For three days, they traipsed up and down the shore, interspersed by mile-long trips inland to check the roads. Four times, they spotted travelers, three solo and one group of two, but under questioning, they claimed to be unaffiliated with the People of the Stars, and Mia thought their stories rang true. There had been no sign of incursion by the people from the north. Already, Mia had grown as restless as she'd been at the market.

During the early afternoon, when the sun was at its worst, they took to the lifeguard stations, using them as blinds. Mia gazed out the window, binoculars in her hand, ready for movement. After a while, she glanced over her shoulder and caught Jenny staring at her.

The girl folded her arms. "So, you with anyone?"

"I used to know some other survivors," she said. "I came here alone."

Jenny quirked her mouth. "But you're not
with
anyone."

Mia laughed lowly. "Aren't I a little old for you?"

"Are you saying I'm too young for you?"

In the olden days, this girl would have been worrying about her graduation ceremony, her upcoming first semester at college. The youth here had a forwardness and confidence she found unnerving. It was, no doubt, the result of arming them and entrusting them to keep the land's fringes safe, but it was still rattling. At that age, Mia had barely been able to talk to boys her own age, let alone to taunt one who—as Thom appeared to be—was nearly fifteen years older, and a warrior to boot.

"Probably not," Mia said. "But I don't think I'm what you're looking for."

"Suit yourself. Gets pretty boring out here, though."

"Flattering."

"You're the one turning it down."

Mia laughed again, a little more warmly. "Trust me, it's nothing personal."

"Course it is." Jenny looked angry a moment, then a grin spread across her face. "Man, if I'd known you were like that, I would have brought a book."

The day stretched on. Once the sun dropped and the wind picked up, they walked down the station's ramp and onto the sand. A quarter mile up the beach, metal flashed in the sun. Mia lifted her binoculars. A rifle banged from ahead.

"
Fuck
." Jenny took off sprinting, sand spraying from her heels.

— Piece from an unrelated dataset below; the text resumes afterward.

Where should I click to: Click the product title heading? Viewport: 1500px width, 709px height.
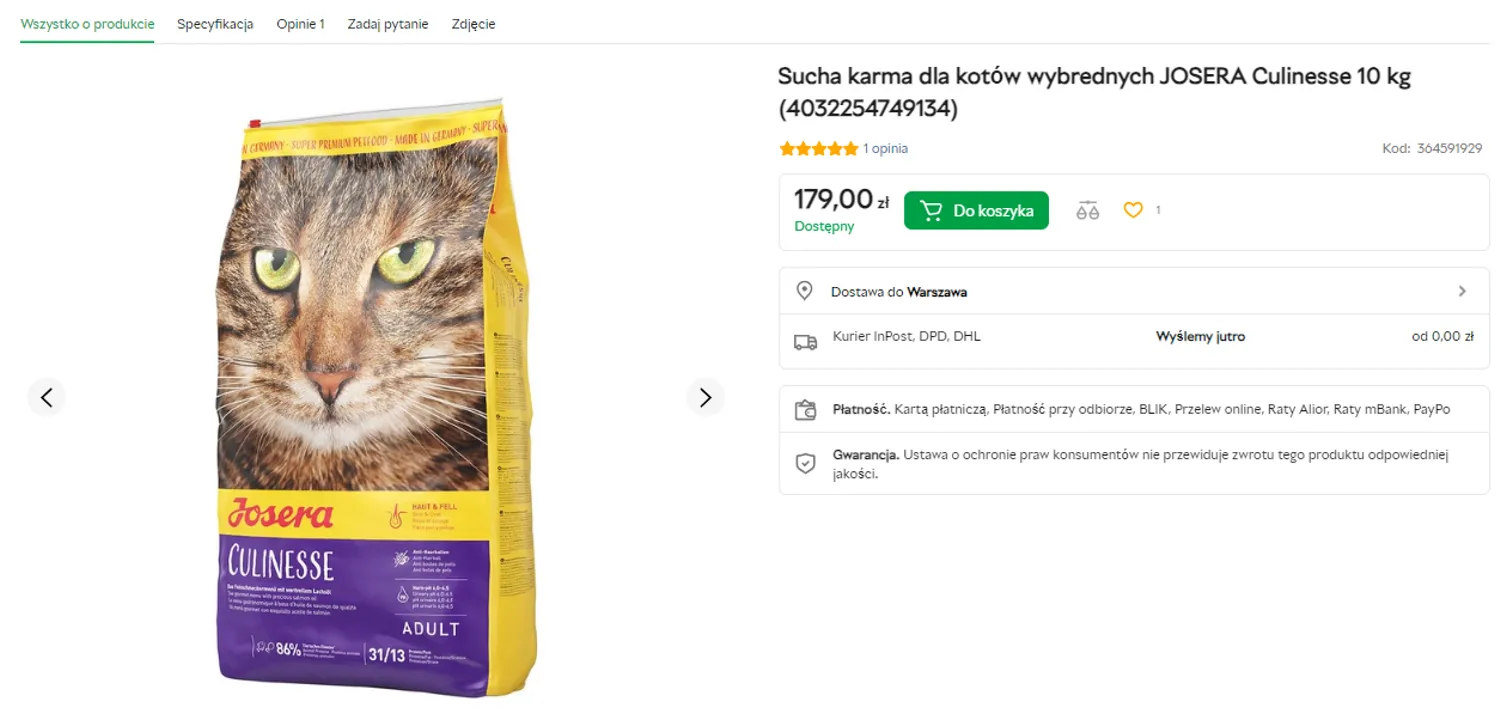(x=1094, y=92)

They were a hundred feet from the lifeguard station and there was no nearby cover more substantial than the pitted volleyball poles projecting from the sand. Ahead, a decrepit set of bathrooms sat along the bike path at the base of the cliffs. Jenny maneuvered to put it between them and the shooter. The gun went off again, its source concealed by the light dazzling from the windows and the sound of the wind and surf.

A third shot spat sand a foot from Mia's left. She grunted and swerved toward the path. The fourth buzzed over Jenny's head. The girl hit the concrete patio surrounding the bathrooms and ran to the corner of the building. Mia joined her, electricity shooting down her limbs.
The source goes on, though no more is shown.